On Wed, Mar 29, 2017 at 7:19 AM, Jorge Almeida <jjalme...@gmail.com> wrote:

> I have net by cable with nominal speed 200Mbps. The ISP provides a
> modem/router Netgear (from Numericable). I disabled the WiFi and I
> have 2 computers connected via ethernet to the router. The speed is
> about 156Mbps (measured by http://www.speedtest.net), which seems to
> be what to expect.
>
> Now, having a device provided by the ISP to act as router seems to be
> good for people who trust both the ISP and the manufacturer. (Please
> comment if I'm being too paranoid.)
>

The next hop after the ISP supplied router is another piece of the ISPs
network equipment, so the ISP access to your data is equivalent, since the
geography is not important. I dont think Netgear is any less trustworthy
than TP-link or whatever. Here the trust is probably more about reliability
of the device than data privacy. Probably being too paranoid.

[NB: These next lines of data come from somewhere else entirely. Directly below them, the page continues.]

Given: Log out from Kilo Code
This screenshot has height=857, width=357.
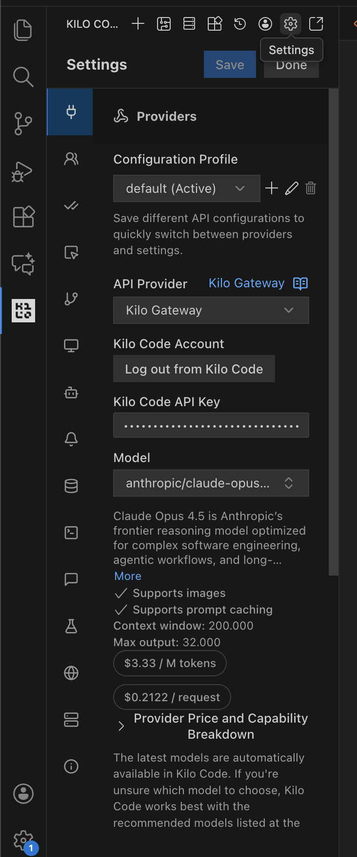Looking at the screenshot, I should (x=194, y=369).
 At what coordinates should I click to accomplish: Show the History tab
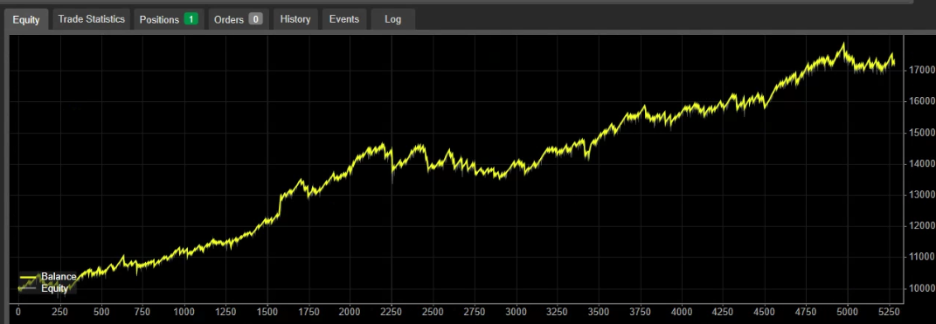[295, 19]
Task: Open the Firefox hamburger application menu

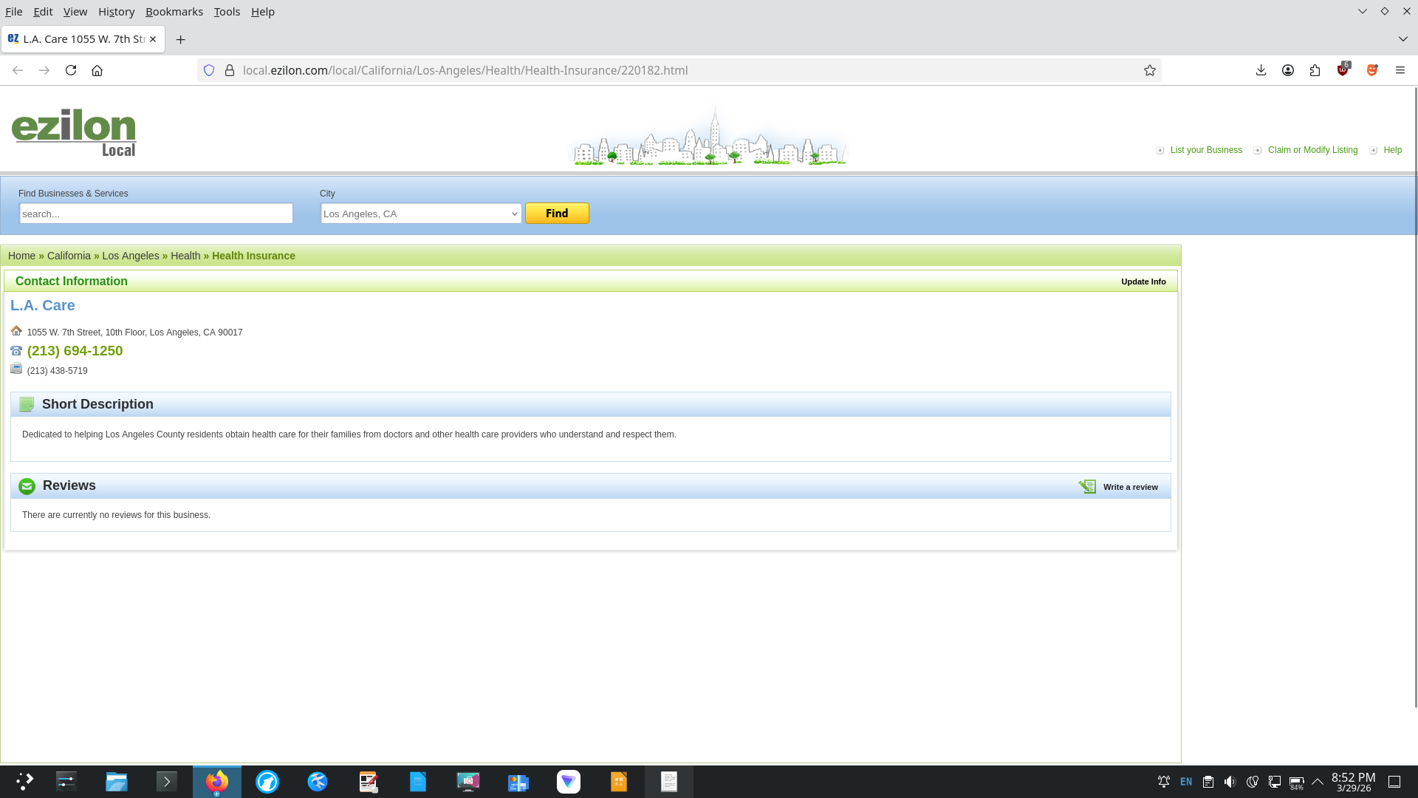Action: (1400, 70)
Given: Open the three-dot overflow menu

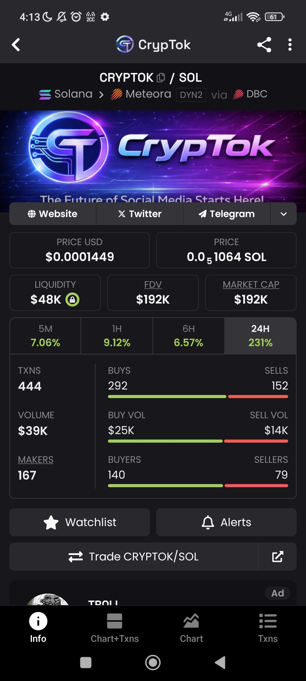Looking at the screenshot, I should [x=290, y=45].
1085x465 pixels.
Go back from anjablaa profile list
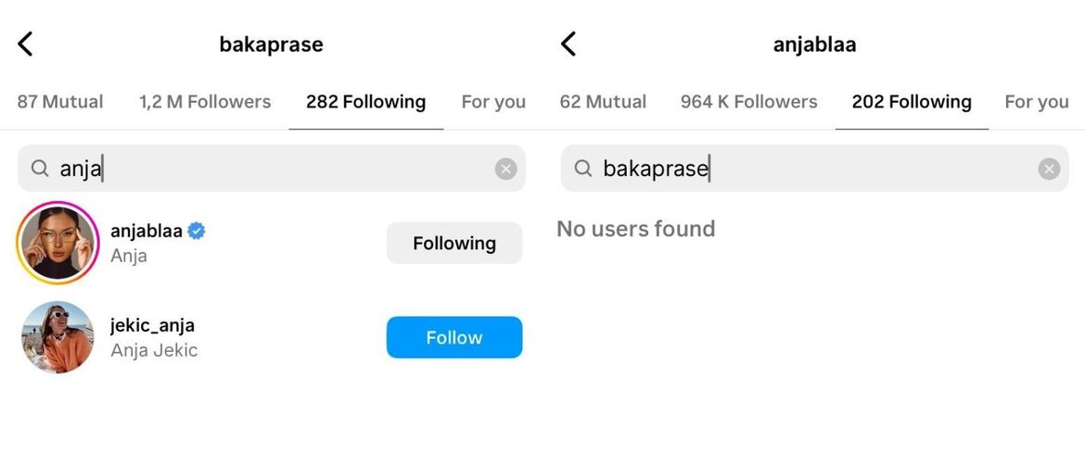(568, 44)
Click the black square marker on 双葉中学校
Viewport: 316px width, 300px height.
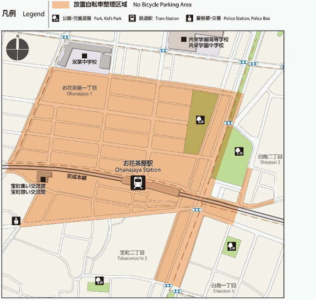pos(84,56)
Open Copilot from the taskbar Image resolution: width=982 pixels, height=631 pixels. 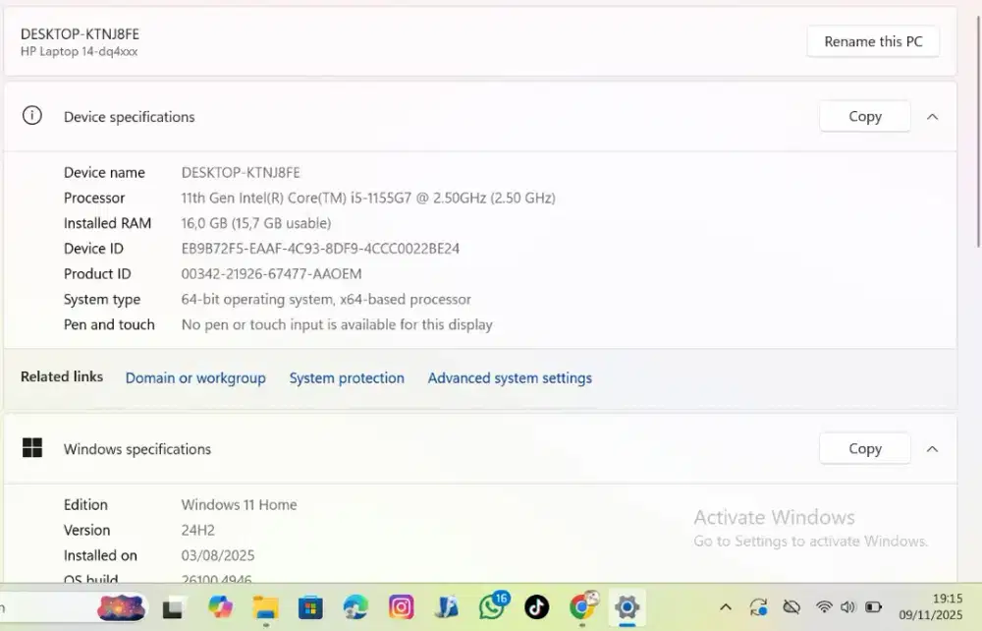[x=220, y=607]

> So, I setup the router to work in bridge mode and connected one of the
> 4 lan ports to the Wan port of a secondary router TP-link (Archer
> C1200, Wireless dual band gigabit). It is supposed to comply with
> 802.11b/g/n 2.4GHz and 802.11a/n/ac 5GHz. Not that this matters per
> se, as I disabled the WiFi.
>
> The point is: I connected the computers to the lan ports of my
> secondary router (with original firmware, but I intended to install
> ddwrt), and the setup works, except that the speed never reaches
> 100Mbps.
>

Ok so i think you've downgraded your performance without any real change in
security.

>
> Which part is to blame? The secondary router boasts 1300Mbps on 5GHz
> WiFi, so I assumed it could deal with 150Mbps on cat5e ethernet cable.
> The power consumption is about 4.5w, which seems a bit flimsy.
> Or maybe the primary router is thottling speed when in bridge mode? Is
> this possible at all? (And if so, what could be the purpose of such
> measure? *spooky*)
>

Does ifconfig show any interface errors?

You can probably setup PPPoA, or whatever is required, on your Gentoo box
to bring the service up instead of the TP-link, and test the bridge mode
throughput. This also means you can have maximum flexibility since Gentoo
will do all the interesting network stuff. However, unless you wanted to do
that as a learning exercise its probably a waste of time and effort.

Does TPlink provide any performance stats?